TEXT UNDER STUDY =>
####################

RE: Capitalism: Is it Working?
June 7, 2013 at 5:03 pm
(This post was last modified: June 7, 2013 at 5:29 pm by Something completely different.)
(June 7, 2013 at 3:42 pm)Tiberius Wrote: For every example you can give of a company ignoring customer demands, I bet I could come up with one that did listen, and improved their behaviour because of it. Even one of your examples (Apple) backed down in the face of consumer criticism and started improving working conditions at their Chinese factories.
It is not their factory. Foxcon is it`s own company which simply takes the production orders from other companies.
Apple is not even in the possition to make such demands from a company it doesnt even own. Anyway, they merely aknowleged that they found child labor in some factories, aswell as that some workers commited suicide due to the working conditions.
The only reactions made were that the company forced the workers to sign legal documents in which they promissed not to kill themselves (got to be the most usefull messure in history) and a number of police tanks which rolled over a protest of workers from that factory last fall.
Quote:For every example you can give of a company ignoring customer demands, I bet I could come up with one that did listen, and improved their behaviour because of it.
What would the point of that be?!?!???
What screwed up sence of law would one have to think that ones good actions redeem the criminal actions of others?!
The point of putting boundries on the way one can behave via laws is to prevent such behavior from happening in the first place.
And what the customer thinks is irrelevant anyway, and if one thinks that a companies behavior can bee entirely deemed to be responsible or irresponsible through what the public think than that is even a more idiotic conclusion on which laws should be set on the behavior of corporations. It is determined through the law - which determined by the republic and the high court. Other than that, the more pressing issue isnt consumer protection, but the excesses by some companies in third world dictatorships.
there it is not simply the behavior of single buisnesses but the practices undertaken by several buisnesses.
Almoust every single textile producer has his or her stuff produced in catastrophicaly managed sweatshops - and if the conditions there are changed after recent events cannot be seen yet.
The entire electronic gadet industry has it`s stuff produced in dictatorships under miserable working conditions.
And the excesses of the privat sector energy companies are the worst.
Non of these hit simple specific companies - but several companies follow the same trend, whiles consumers dont give a shit.

####################

WORK ITEM A => Update the forum post starting at "It is not their" and ending at "the working conditions.", putting "the supplier" wherever "Foxcon" appears.
WORK ITEM B =>
Answer these questions from the forum post:
(i) According to the post, which company takes production orders from other companies?
(ii) What did the company force the workers to sign?
(iii) What rolled over a protest of workers from that factory last fall?

DATA SECTION =>
####################

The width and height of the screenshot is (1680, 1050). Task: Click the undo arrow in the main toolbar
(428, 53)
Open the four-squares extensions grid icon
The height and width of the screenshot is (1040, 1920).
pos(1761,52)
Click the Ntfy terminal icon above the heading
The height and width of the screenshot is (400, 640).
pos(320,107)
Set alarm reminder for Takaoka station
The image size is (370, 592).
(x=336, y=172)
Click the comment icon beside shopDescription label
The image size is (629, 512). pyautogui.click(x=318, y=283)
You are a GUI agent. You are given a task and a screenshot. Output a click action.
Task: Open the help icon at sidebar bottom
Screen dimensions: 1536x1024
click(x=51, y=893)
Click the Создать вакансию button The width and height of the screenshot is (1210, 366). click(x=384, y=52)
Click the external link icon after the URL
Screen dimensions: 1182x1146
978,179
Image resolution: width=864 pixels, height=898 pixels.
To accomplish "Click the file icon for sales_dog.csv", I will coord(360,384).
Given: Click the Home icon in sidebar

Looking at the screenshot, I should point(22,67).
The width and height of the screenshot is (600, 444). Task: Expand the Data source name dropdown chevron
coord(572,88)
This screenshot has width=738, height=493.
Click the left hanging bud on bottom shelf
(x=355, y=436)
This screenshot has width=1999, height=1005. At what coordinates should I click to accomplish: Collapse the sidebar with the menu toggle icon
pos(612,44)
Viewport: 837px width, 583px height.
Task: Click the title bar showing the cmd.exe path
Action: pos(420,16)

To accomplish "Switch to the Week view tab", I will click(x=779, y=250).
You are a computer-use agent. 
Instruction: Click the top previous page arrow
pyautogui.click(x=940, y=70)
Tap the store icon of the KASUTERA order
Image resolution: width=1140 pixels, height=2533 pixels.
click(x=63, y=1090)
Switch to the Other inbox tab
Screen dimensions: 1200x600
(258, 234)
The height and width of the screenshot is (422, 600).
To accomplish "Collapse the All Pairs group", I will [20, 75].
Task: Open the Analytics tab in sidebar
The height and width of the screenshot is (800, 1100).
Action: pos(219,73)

####################

EXERCISE RESULT A =>
It is not their factory. the supplier is it`s own company which simply takes the production orders from other companies.
Apple is not even in the possition to make such demands from a company it doesnt even own. Anyway, they merely aknowleged that they found child labor in some factories, aswell as that some workers commited suicide due to the working conditions.

EXERCISE RESULT B =>
(i) Foxcon
(ii) Legal documents in which they promised not to kill themselves
(iii) A number of police tanks